A Look Inside AltSchool Dogpatch
Imagine a place where joy and passion flow through every day, where children can safely explore and their interests are lovingly nurtured. Imagine a place where children’s voices are heard and they learn to articulate and own their opinions and feelings. Imagine a place where parents are true partners in their child’s learning journey.
Welcome to AltSchool Dogpatch!
We’re a multi-cultural, multi-lingual, and creative bunch here at Dogpatch. Dogpatch is split across two locations, right around the corner from each other. We work together to build a strong, unified community. With our Spanish Immersion program, our Dogpatch community regularly celebrates the diverse cultures of the world. We’re also artists, scientists, tinkerers, mathematicians, explorers, and so much more.
I invite you to tour our enriching classrooms at Dogpatch, and below are highlights as you visit our space.
An Immersive Language Environment: Spanish
¡Bienvenidos a nuestra clase de español!
As you walk around Dogpatch 1, you’ll see posters, books, and the daily schedule all in Spanish. That’s because 90 percent of the day is in Spanish, while 10 percent is in English. We create a rich, immersive environment that’s not just about teaching isolated vocabulary. Through hands-on projects, children connect Spanish vocabulary to its real world application. In our school, we’re not learning Spanish, we’re learning in Spanish.
Personalizing Through Our Space
We adapt to the needs of our students in so many ways—one of which is through our class structure. The environment is flexible, and we can move the interior design, modular tables, and sections however we need to better suit our students. Similarly, students can use the varied spaces around them in line with their learning styles, whether that’s standing, sitting in a bean bag, working on the ground, independently or in a group.
The Neighborhood Is Our Playground
We get outside every day and experience what our neighborhood and city have to offer. Our local parks are amazing environments because students can use their imagination in so many ways. They look for snails, they create games, they move rocks, they build things—they can be themselves and be creative. Students also exercise their imaginations and connect with the world around them.
Projects That Spark Children’s Innate Curiosity
Inspired by the Reggio philosophy, our curriculum is generated by the children, and we teachers honor their interests. For example, while students were in the park one day, our teacher noticed how passionate they were about the mushrooms they found. So, we got books on mushrooms from the library; a parent came in to cook her famous mushroom soup, and a microbiologist visited the class to teach our students about the world of fungi. Students researched mushrooms, drew and labeled them to practice their fine motor skills, and even created fairytales within mushroom lands, flexing their storytelling muscles.

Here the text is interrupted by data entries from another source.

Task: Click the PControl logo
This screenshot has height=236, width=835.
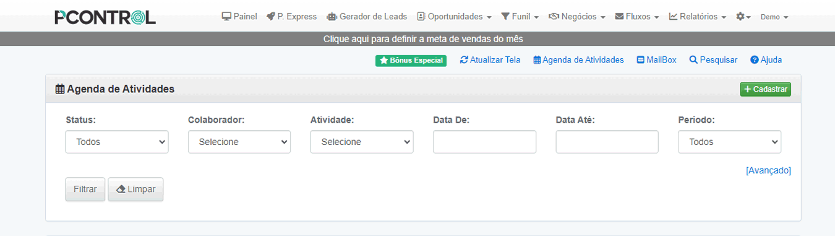Action: pos(105,17)
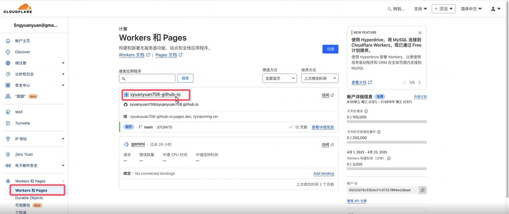Click the blue Create button
The image size is (509, 214).
(330, 49)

Part of the national standards for kindergarten and first grade include core skills involving reading, writing, research, fine motor skills, and drawing. By funneling these core skills through their interests, students are more engaged with the material because it’s relevant and fun. And also, students feel heard and empowered to speak their minds about their interests.

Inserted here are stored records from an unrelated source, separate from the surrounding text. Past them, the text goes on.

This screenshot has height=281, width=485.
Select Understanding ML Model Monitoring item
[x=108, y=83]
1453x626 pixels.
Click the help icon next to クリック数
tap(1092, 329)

Expressing Oneself Through the Arts
Students connect art and social-emotional learning through art projects throughout each week. Recently, we reflected on artists who communicate their feelings and ideas through different techniques. They started by learning about Andy Goldsworthy and how he used found objects in nature to create his art. We also learned about Henri Matisse and how he 'drew with scissors' through cutouts. Students learn to articulate their feelings through artistic techniques like composition, color, line, sculpture, and more. Once they create their art, they also learn to reflect and describe the elements, which fine-tunes their analytical skills.
Real-World STEM Experiences
Subjects come to life when they’re hands-on. This year, we used paint to learn about color spectra. We’ve built city models with legos and through maker projects. By visiting the marine mammal center and the beach, students learned about ecosystems and life cycles. We studied reversible changes in matter through science experiments with water, balloons, and ice. Our goal is to inspire awe and curiosity. Through such enriching experiences, students can connect core academic skills with the real world around them.